While winds and flames continued to ravage Los Angeles, small teams began creeping onto the charred soils left in their wake.

Roughly a dozen members of the California Watershed Emergency Response Teams and the United States Forest Service are studying the edges of the Eaton and Palisades fires to determine what patches of land burned most severely. Soon, they’ll issue hazard maps to help people prepare for what comes next: the near-certain threat of floods and landslides that will loom for days, months and even years while the city recovers.

“After a wildfire, the hazard to the public is not over,” said Jeremy Lancaster, California’s state geologist.

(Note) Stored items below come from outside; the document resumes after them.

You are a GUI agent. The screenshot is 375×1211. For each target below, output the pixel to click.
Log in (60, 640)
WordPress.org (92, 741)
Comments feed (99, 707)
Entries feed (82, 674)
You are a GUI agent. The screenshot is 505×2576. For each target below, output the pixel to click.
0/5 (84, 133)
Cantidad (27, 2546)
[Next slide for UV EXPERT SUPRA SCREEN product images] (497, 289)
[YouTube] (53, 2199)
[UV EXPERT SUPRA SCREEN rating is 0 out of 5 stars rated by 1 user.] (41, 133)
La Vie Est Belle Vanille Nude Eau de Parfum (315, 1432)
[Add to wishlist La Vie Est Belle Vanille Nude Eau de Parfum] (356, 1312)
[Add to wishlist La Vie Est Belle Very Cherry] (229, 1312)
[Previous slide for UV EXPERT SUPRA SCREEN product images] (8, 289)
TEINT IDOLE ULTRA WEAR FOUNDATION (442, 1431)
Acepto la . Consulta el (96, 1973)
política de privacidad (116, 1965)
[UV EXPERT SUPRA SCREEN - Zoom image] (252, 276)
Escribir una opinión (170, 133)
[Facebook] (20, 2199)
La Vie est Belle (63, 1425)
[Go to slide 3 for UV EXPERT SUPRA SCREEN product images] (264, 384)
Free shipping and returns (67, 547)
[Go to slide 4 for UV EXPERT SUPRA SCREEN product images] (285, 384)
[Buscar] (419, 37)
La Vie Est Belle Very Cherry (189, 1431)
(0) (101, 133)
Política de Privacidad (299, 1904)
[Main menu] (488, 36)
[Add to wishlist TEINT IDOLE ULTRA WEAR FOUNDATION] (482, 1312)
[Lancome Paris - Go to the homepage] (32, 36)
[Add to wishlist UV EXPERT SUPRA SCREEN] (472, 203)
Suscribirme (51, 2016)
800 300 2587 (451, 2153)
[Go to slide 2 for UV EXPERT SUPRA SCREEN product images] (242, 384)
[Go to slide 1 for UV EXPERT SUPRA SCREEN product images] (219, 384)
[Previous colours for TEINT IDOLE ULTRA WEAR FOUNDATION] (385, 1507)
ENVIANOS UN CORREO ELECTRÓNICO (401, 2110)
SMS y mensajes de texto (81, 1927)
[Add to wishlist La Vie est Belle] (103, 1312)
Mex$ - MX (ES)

He and his team spent Wednesday hiking in the steep canyons that flank the San Gabriel and Santa Monica Mountains. When it rains hard enough, the sediment on slopes like these can swiftly tumble downhill onto houses that increasingly push up against the fire-prone foothills.

The two major hazards after a wildfire are flash flooding and post-fire debris flows. While spongy soils typically absorb water, burned soils can become hard packed like concrete, repelling water as a raincoat would. Water then funnels downslope without much, or any, vegetation left after a fire to keep it in check.

Hazard maps use a combination of satellite images and field testing of soils to show where patches of moderately to severely burned soils could make these post-fire risks more likely. Recommendations for emergency services to engineer barricades against the danger accompany the maps.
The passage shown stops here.